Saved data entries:
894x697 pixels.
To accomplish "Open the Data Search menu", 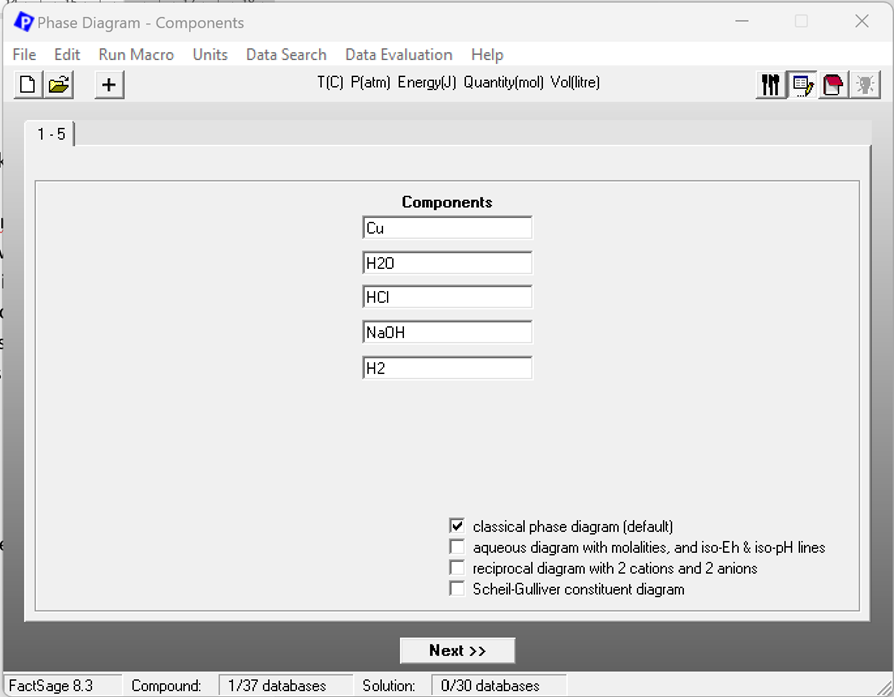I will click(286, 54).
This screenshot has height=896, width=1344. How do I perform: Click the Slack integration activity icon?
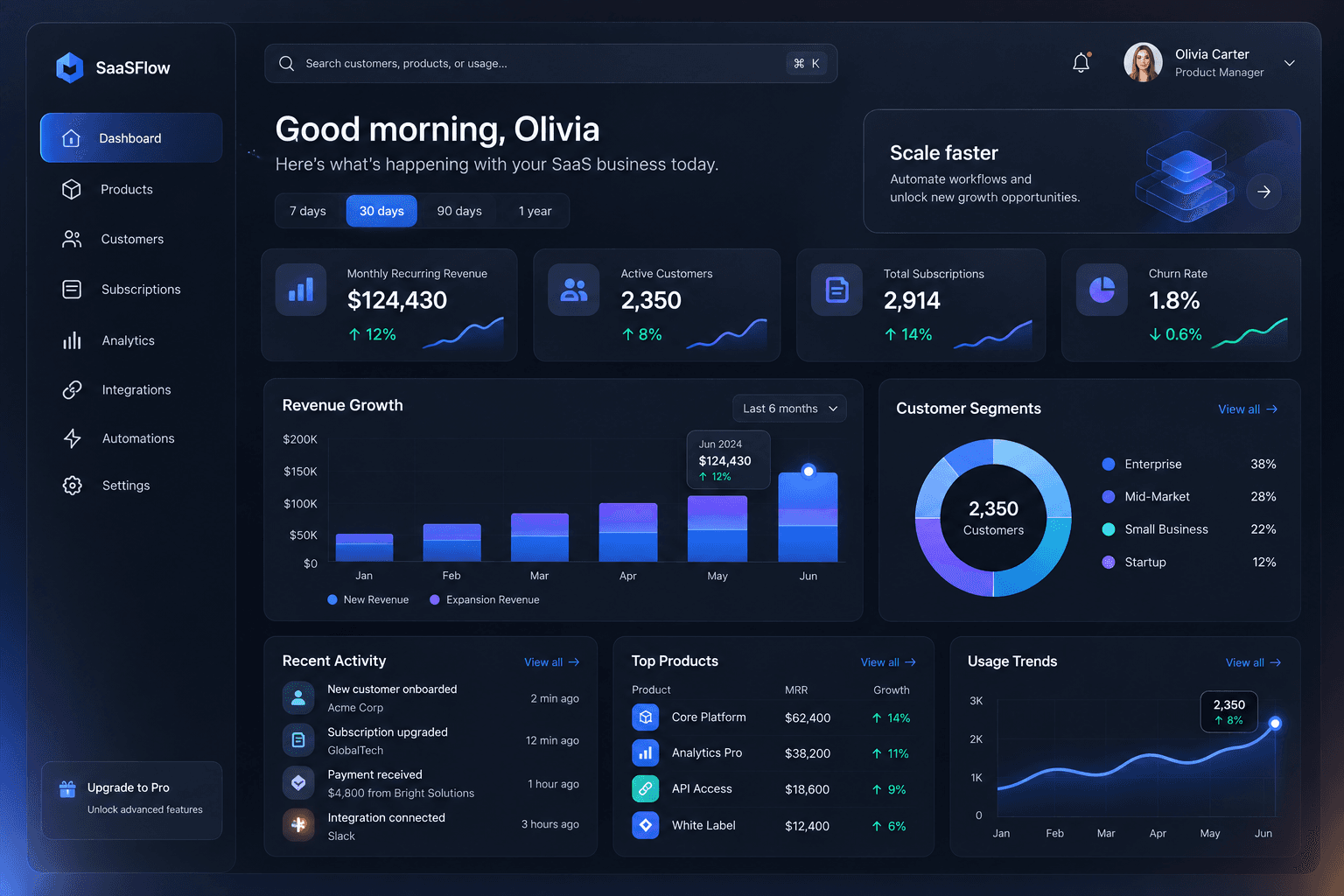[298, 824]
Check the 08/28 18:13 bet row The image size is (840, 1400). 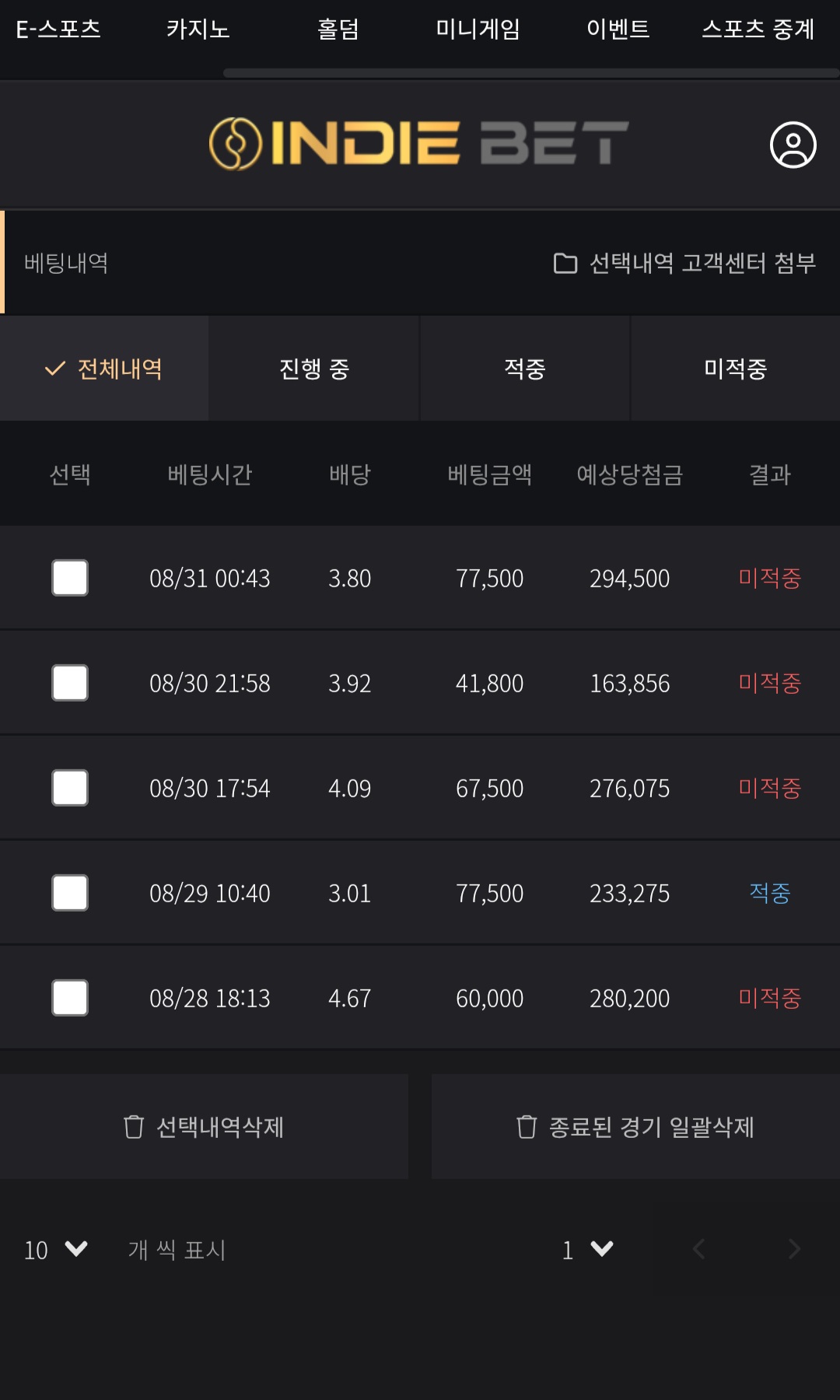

**What is being asked:** Retype the lines starting with the one that holds "This screenshot has" and ending with the last line of the data above, both included; skip the pictures.

**Answer section:**
This screenshot has height=896, width=1344. How do I perform: Click the Slack integration activity icon?
[298, 824]
Check the 08/28 18:13 bet row The image size is (840, 1400). 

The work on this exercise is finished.